_TRECHO DO DOCUMENTO:_
###

Cientistas sustentaram embriões humanos em uma placa de Petri por 13 dias, superando o recorde anterior de nove dias. A novidade vai permitir que eles estudem o início do desenvolvimento fetal em detalhes nunca vistos antes, e também nos levará um passo mais próximos a “úteros artificiais.” Mas isso está iniciando um novo e acalorado debate ético.
Dois diferentes artigos publicados nesta semana, um na Nature e um na Nature Cell Biology, relatam a cultura de embriões humanos por quase duas semanas, indo muito além do que esforços anteriores conseguiram. Não há motivos para acreditar que embriões não podem sobreviver além da marca de duas semanas, mas o experimento precisou ser encerrado para aderir ao acordo internacional que limita a pesquisa com embrião humano a um período de 14 dias.
Antes desse estudo, cientistas só eram capazes de estudar esse estágio misterioso do desenvolvimento humano até o sétimo dia. Eles então tinham que implantar os embriões no útero da mãe para que ele sobrevivesse e se desenvolvesse normalmente. Usando um método de cultura desenvolvido na Universidade de Cambridge, os pesquisadores conseguiram ampliar isso para 13 dias.

###

_INSTRUÇÕES:_
#1 De acordo com o trecho do documento, qual era o recorde anterior de manutenção de embriões humanos em placa de Petri?
#2 Enumere todos os periódicos científicos e instituições mencionados pelo nome no trecho do documento.
#3 Reproduza com fidelidade a parte do trecho do documento que vai de "Antes desse estudo, cientistas" até "para 13 dias.".
As linhas apresentadas a seguir provêm de uma fonte distinta.

###

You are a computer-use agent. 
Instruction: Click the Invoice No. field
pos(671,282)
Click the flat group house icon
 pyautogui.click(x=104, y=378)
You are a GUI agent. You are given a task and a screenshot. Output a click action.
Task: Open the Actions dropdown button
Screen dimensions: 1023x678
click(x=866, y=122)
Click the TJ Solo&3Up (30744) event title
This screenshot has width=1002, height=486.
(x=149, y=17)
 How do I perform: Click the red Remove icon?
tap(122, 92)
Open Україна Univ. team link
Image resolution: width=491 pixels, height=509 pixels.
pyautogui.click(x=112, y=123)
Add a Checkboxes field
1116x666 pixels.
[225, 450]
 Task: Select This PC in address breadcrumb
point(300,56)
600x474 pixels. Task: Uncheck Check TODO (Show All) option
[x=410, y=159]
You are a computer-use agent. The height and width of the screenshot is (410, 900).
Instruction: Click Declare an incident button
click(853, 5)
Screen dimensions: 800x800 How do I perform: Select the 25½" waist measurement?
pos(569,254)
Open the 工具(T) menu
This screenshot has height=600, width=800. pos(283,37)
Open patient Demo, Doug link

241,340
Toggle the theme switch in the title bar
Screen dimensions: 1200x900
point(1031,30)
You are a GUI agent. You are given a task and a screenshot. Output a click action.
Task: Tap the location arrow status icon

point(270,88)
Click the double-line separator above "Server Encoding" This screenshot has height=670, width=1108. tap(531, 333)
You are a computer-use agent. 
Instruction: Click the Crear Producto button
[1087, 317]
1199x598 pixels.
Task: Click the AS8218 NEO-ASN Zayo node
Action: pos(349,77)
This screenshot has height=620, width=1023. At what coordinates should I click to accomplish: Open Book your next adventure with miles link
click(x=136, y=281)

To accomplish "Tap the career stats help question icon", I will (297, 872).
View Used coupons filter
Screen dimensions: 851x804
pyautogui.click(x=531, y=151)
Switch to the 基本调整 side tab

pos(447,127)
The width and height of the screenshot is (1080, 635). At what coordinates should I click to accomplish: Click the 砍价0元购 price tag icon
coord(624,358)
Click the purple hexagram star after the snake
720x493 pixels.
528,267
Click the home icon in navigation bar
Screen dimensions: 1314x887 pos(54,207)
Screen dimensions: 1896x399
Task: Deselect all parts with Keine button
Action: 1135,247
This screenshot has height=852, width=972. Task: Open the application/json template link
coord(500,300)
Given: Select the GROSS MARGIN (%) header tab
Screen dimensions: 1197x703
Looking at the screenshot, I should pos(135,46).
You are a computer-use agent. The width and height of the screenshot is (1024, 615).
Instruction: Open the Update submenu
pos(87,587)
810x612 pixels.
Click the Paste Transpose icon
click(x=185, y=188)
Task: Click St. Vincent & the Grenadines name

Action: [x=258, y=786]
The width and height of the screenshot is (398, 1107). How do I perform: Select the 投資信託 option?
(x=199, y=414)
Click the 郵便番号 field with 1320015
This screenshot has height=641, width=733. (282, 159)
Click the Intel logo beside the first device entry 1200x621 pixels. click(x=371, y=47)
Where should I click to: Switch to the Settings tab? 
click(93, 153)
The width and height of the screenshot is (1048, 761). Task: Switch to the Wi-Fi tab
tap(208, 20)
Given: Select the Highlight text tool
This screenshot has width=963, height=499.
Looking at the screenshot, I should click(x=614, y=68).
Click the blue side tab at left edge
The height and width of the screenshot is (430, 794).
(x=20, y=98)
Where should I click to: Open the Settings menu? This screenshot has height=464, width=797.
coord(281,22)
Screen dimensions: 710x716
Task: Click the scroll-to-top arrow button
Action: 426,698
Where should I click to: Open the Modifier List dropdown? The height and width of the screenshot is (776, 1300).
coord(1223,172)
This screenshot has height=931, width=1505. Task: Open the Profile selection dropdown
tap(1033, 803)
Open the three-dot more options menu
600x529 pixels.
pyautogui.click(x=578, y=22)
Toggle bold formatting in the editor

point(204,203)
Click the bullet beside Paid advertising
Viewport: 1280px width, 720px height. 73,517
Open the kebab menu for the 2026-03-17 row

###

_RESPOSTAS POR TAREFA:_
#1 Nove dias.

#2 Nature; Nature Cell Biology; Universidade de Cambridge

#3
Antes desse estudo, cientistas só eram capazes de estudar esse estágio misterioso do desenvolvimento humano até o sétimo dia. Eles então tinham que implantar os embriões no útero da mãe para que ele sobrevivesse e se desenvolvesse normalmente. Usando um método de cultura desenvolvido na Universidade de Cambridge, os pesquisadores conseguiram ampliar isso para 13 dias.